I hope the public will weigh in to help us get the final rules right. For instance, is the proposed timing of these disclosure what it should be? Is it appropriate to require furnishing rather than filing of Form SR as proposed? Is there additional information that investors need to understand share repurchase activity? I look forward to reviewing comments on these and other aspects of the proposal.

I’ll conclude by thanking our staff for their excellent work. I’m happy to support publishing the proposal for comment.


[1] See Share Repurchase Disclosure Modernization, Proposed Rule, Release No. 34-[] (Dec. 15, 2021) (“During 2020, share repurchases accounted for approximately $670 billion.”) [hereinafter Proposing Release].

[2] The Commission adopted Item 703 of Regulation S-K in 2003 to require quarterly disclosure of share repurchase information. See Purchases of Certain Equity Securities by the Issuer and Others, Final Rule, Release No. 33-8335 (Nov. 10, 2003).
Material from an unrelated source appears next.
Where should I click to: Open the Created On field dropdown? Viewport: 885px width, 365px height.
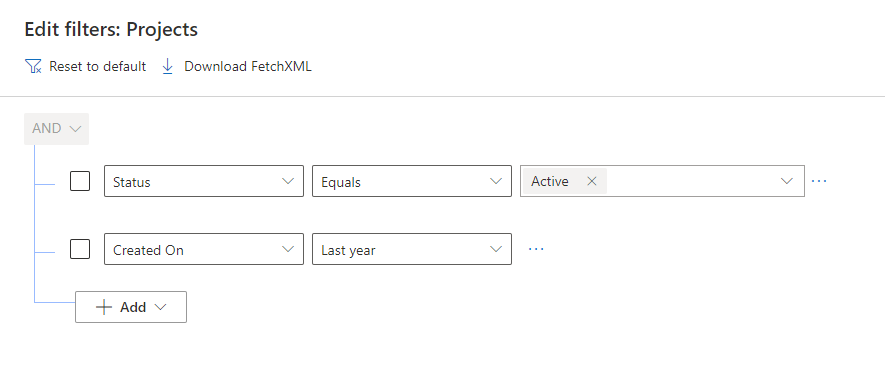pyautogui.click(x=204, y=249)
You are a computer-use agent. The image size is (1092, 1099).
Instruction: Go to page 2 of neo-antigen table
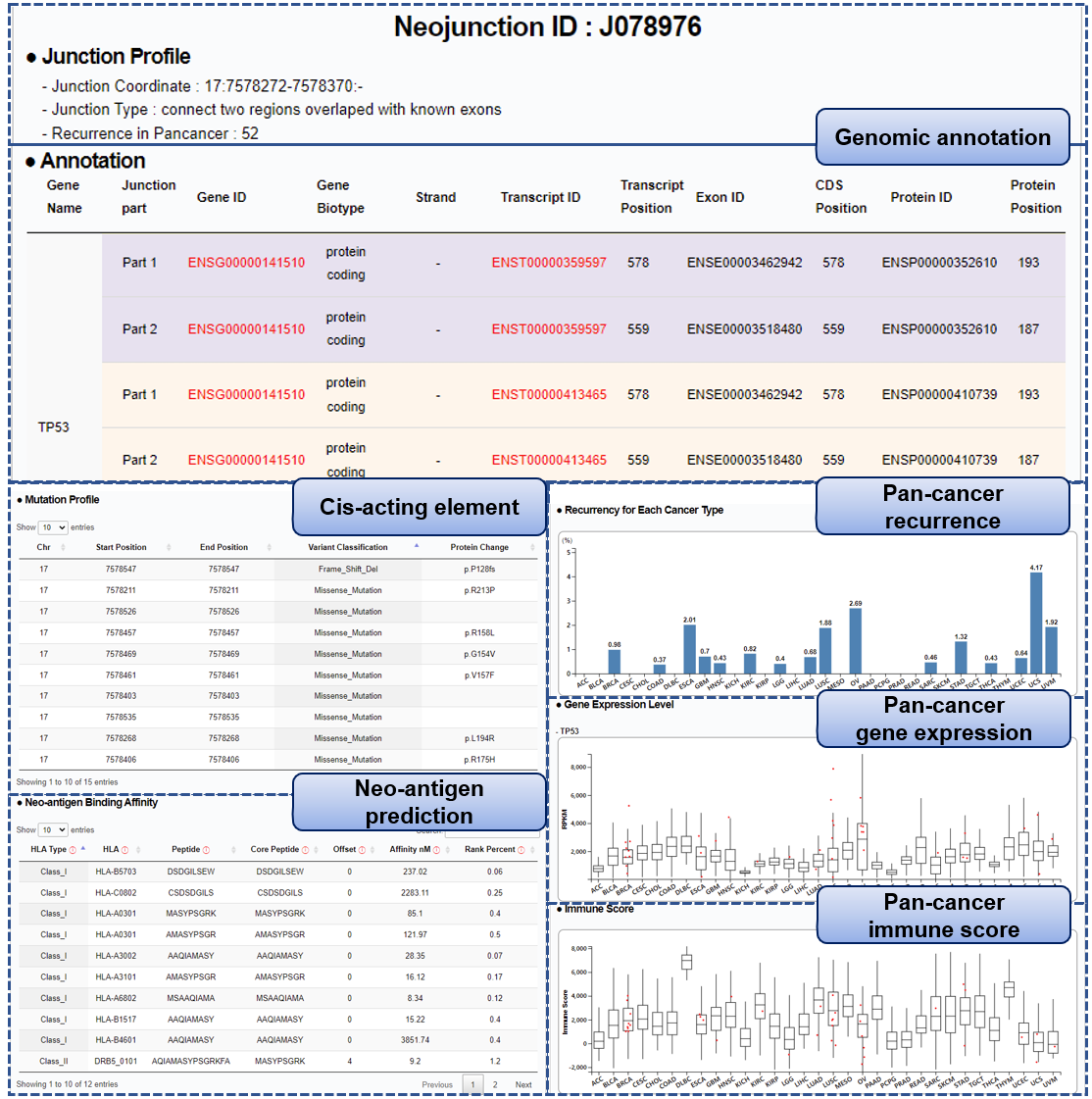[x=495, y=1084]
[3] See, e.g., Letter from Council of Institutional Investors (Jul. 8, 2016) (expressing support for enhanced repurchase disclosures, noting that “[r]eturning cash to shareholders instead of reinvesting in the business may impact overall leverage, incentive-based compensation and long-term profitability”); Letter from the SEC Investor Advisory Committee (June 15, 2016) (observing that current Item 703 repurchase disclosure “does not result in the identification of information that many investors would likely find material”); Testimony of Jesse M. Fried on Stock Buybacks before the U.S. House of Representatives Subcommittee on Investor Protection, Entrepreneurship, and Capital Markets (Oct. 17, 2019) (suggesting that requirements should be tightened to require disclosure of share repurchases within two days).
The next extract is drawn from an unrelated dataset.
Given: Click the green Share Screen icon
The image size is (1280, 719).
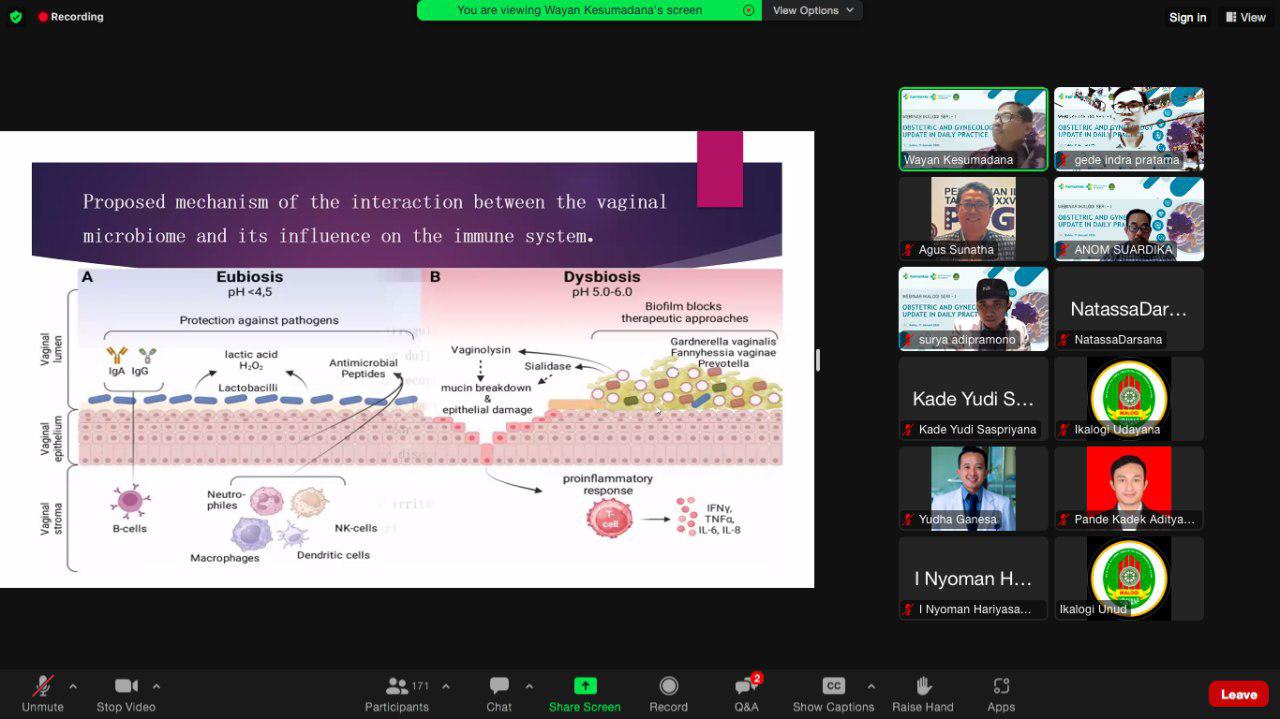Looking at the screenshot, I should [585, 686].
[5] See Proposing Release at 11.

[6] Current repurchase data is required in periodic reports aggregated at the monthly level. See 17 CFR § 229.703.
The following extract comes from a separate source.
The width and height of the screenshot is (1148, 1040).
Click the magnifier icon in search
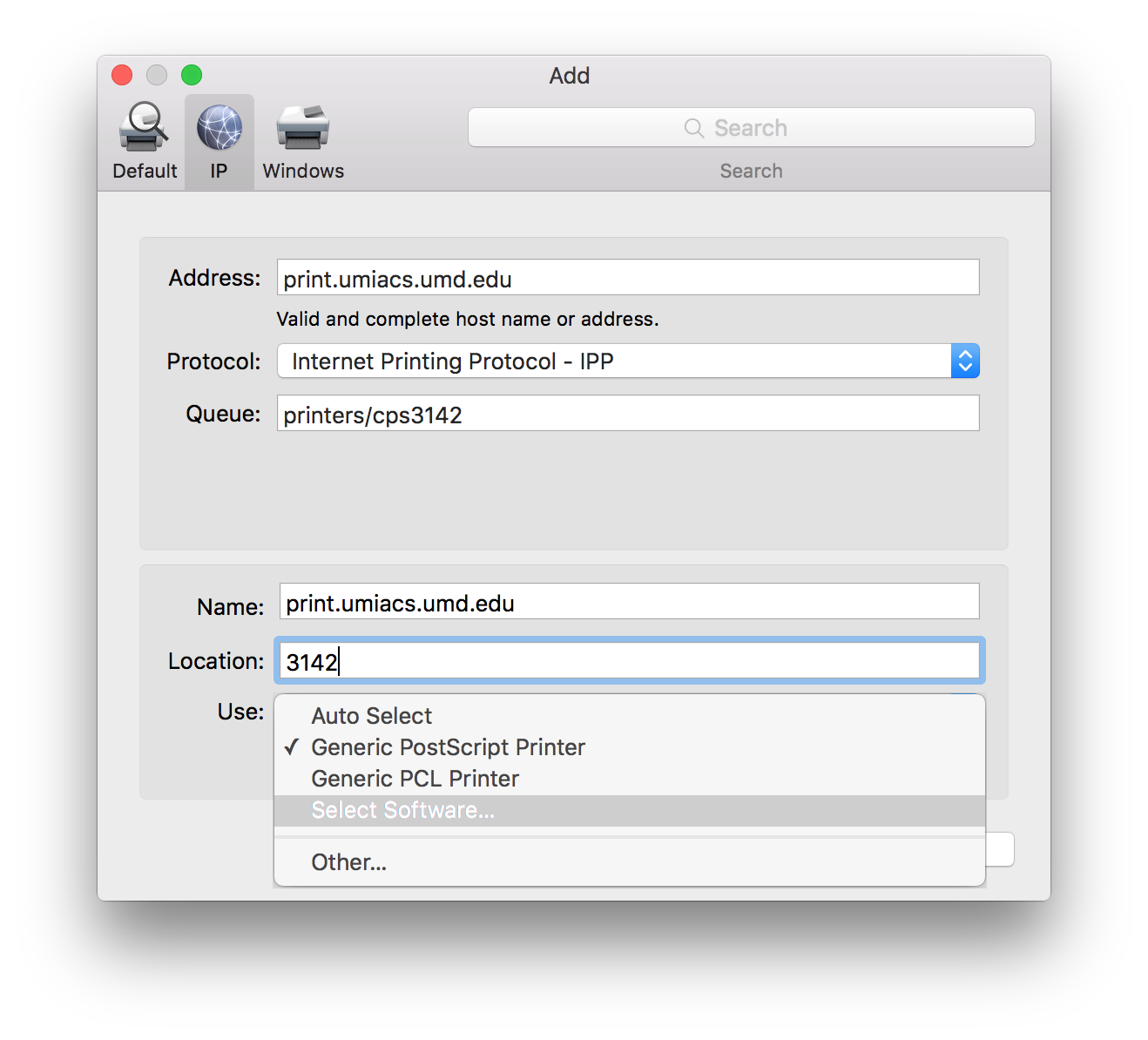[694, 128]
[7] See Proposing Release at 22.

[8] See id. at 29.

[9] The Proposing Release provides that “[a]ggregate repurchases have grown significantly over the past four decades, but the increase relative to aggregate market capitalization has been significantly more modest due to the accompanying growth in aggregate market capitalization.” Further “[f]irms that exclusively pay dividends are increasingly rare whereas the proportion of firms that regularly conduct repurchases has increased over time, consistent with repurchases being a partial substitute for dividends.” Proposing Release at 37-38; see also Karen Langley, Buybacks Hit Record After Pulling Back in 2020, Wall Street Journal (Dec. 12, 2021) (“S&P 500 buybacks plunged from nearly $199 billion in the first quarter of 2020 to just under $89 billion in the second, as companies reeling from the onset of the pandemic moved to conserve cash. Share repurchases increased in each following quarter, approaching $199 billion again in the second quarter of 2021.”).

[10] Matt Levine, Money Stuff: Public Markets Don’t Matter Like They Used To, Bloomberg (August 5, 2020).